The really strange thing about this is that it was one of the Fog Facts.

That is, it was not a secret. It was known. But it was not known. That is, if you asked a knowledgeable journalist, or political analyst, or a historian, they knew about it. If you yourself went and checked the record, you could find it out. But if you asked the man in the street if President Scott, who loved to have his picture taken among the troops and driving armored vehicles and aboard naval vessels, if you asked if Scott had found a way to evade service in Vietnam, they wouldn’t have a clue, and, unless they were anti-Scott already, they wouldn’t believe it.

In the information age there is so much information that sorting and focus and giving the appropriate weight to anything have become incredibly difficult. Then some fact, or event, or factoid mysteriously captures the world’s attention and there’s a media frenzy. Like Clinton and Lewinsky. Like O. J. Simpson. And everybody in the world knows everything about it. On the flip side are the Fog Facts, important things that nobody seems able to focus on any more than they can focus on a single droplet in the mist. They are known, but not known.

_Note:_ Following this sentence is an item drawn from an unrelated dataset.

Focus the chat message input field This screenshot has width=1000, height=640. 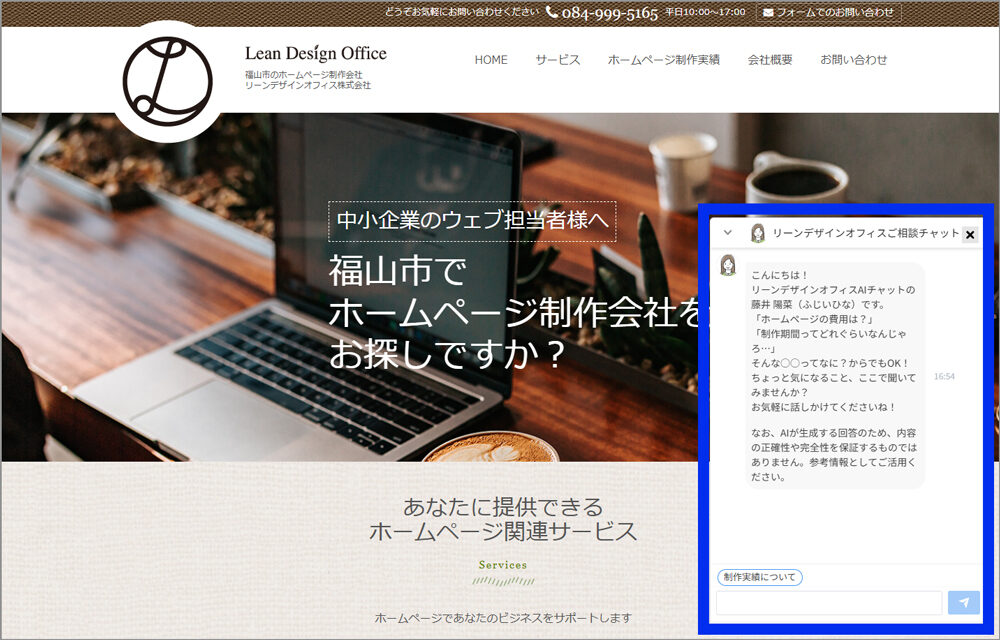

There Scott was, running for reelection and the polls said it was going to be tough, very tough. Before there was an official opposition candidate and the Democrats were still beating up on one another in the primaries, the polls put him dead even with Swenson. And the computer simulations said that Swenson would get a bounce after the convention, three or four points, maybe as much as six points, and then it would be up to the president to claw his way back into the lead.

Well, the famous Scott luck held. If you wanted to look at it that way. Fifteen people had died. Including some secret service guys. Scott felt particularly bad about them. He liked the secret service guys. They were always good for some touch football.

Of course, there had been a flurry of speculation and all sorts of far-out conspiracy theories. Which is why Scott had put the full resources of the government into an intensive, rush investigation of the crash. Rather than have just the FAA look into it, which would have taken months and would not have covered the terrorism angle, he had called on the office of Homeland Security, which could bring to bear the resources of the CIA and the FBI and local police in addition to the FAA.

Byron Tompkins, the director of Homeland Security himself, had taken personal, hands-on charge of the investigation.

The Democrats took huge advantage of the tragedy and turned their convention into a giant tear-jerking memorial service. Coming into that convention, Anne Lynn Murphy had been twenty-two points back. But as the convention went on she rose steadily and once she was nominated, she got the usual bounce.

Two hours after her nomination, Byron Tompkins was able to announce the result of the investigation into the Swenson plane crash: a combination of bad weather and radar malfunction had caused the crash. In short, an act of God, not of man. The news swept the headlines and airwaves.

Murphy disappeared from the media for two full days. Her rise in the polls stalled. She’d come within seven points of President Scott, but that was it and she hadn’t moved a point closer since.

Gus couldn’t help it if he was lucky.